> EXERCISE INSTRUCTIONS: Every line of the entries below that carries the string "Switch" should be copied.
============
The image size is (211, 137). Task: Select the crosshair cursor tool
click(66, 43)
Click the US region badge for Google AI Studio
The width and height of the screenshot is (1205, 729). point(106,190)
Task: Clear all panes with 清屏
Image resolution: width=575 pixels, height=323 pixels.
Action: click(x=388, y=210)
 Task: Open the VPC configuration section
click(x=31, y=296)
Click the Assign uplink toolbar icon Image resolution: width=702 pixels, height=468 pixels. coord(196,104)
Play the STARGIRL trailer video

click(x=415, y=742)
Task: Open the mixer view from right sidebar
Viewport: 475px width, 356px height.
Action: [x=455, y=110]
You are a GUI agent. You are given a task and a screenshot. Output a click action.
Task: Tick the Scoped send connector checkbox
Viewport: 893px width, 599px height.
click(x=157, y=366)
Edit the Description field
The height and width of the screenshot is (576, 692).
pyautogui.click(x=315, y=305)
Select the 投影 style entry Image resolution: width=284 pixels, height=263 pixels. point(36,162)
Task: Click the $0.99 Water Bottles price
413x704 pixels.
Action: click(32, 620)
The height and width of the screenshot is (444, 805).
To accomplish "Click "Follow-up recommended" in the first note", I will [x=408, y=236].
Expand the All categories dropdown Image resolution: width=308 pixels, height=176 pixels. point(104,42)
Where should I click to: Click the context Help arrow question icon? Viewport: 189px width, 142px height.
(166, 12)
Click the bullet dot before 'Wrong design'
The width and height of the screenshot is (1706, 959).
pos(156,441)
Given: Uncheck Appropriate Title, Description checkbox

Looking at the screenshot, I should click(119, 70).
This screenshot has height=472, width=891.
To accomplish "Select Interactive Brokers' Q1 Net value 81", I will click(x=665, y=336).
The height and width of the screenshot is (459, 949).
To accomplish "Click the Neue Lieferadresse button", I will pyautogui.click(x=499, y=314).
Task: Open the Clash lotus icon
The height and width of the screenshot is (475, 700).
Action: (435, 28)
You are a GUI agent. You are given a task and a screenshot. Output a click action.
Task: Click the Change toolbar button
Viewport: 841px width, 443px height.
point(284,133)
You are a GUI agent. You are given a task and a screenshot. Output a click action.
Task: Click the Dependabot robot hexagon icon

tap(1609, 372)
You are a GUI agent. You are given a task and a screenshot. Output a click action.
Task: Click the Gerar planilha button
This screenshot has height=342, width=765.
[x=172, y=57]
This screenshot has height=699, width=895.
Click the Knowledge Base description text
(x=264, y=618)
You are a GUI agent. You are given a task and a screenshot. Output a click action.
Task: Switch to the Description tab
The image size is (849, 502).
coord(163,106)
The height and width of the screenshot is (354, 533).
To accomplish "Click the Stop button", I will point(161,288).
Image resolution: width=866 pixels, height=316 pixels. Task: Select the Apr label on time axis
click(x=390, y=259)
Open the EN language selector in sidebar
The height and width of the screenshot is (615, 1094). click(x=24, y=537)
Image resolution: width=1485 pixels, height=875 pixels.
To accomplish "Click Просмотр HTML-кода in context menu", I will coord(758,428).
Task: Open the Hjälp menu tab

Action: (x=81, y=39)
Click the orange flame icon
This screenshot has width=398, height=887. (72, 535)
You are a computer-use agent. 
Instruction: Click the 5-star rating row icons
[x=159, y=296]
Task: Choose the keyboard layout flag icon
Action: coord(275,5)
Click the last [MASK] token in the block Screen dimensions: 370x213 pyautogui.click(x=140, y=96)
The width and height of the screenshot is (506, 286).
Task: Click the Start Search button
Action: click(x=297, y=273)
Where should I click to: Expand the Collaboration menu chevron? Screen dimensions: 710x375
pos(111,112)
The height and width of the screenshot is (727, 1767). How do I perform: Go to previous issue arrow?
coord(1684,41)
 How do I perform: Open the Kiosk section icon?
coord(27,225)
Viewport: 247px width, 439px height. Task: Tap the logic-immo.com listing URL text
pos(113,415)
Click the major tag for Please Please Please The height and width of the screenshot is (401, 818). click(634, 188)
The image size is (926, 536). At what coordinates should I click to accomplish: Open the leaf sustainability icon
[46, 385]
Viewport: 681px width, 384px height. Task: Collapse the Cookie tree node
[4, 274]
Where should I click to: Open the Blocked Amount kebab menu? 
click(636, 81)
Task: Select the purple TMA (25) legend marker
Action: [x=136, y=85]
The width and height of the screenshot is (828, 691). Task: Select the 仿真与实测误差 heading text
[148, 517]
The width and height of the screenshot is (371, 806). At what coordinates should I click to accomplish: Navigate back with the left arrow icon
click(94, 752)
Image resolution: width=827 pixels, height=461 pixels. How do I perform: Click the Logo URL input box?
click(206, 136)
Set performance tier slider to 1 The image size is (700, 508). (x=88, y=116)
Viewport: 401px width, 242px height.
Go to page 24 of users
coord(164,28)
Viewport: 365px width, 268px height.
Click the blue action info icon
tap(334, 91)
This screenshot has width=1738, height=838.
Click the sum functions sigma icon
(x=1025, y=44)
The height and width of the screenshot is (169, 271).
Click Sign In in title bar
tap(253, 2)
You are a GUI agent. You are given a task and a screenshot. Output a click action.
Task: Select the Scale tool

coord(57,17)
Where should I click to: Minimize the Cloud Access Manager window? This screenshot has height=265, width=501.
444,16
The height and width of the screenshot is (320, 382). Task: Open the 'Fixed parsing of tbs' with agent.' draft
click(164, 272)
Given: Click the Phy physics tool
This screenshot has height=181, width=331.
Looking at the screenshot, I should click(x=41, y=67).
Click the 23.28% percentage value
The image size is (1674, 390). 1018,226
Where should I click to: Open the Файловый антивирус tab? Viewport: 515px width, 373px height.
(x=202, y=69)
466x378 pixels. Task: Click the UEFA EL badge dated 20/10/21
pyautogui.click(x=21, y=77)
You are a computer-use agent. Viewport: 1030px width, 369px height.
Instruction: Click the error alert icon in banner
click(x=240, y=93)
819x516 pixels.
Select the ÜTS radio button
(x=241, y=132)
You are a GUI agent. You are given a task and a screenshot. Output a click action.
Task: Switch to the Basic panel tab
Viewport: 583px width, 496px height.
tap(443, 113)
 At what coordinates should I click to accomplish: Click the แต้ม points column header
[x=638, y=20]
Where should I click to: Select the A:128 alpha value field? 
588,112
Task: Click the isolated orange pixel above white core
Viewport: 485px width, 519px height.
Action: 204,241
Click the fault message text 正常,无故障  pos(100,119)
============
> SOLUTION TO THIS PROBLEM:
Task: Switch to the Description tab
Task: Switch to the Basic panel tab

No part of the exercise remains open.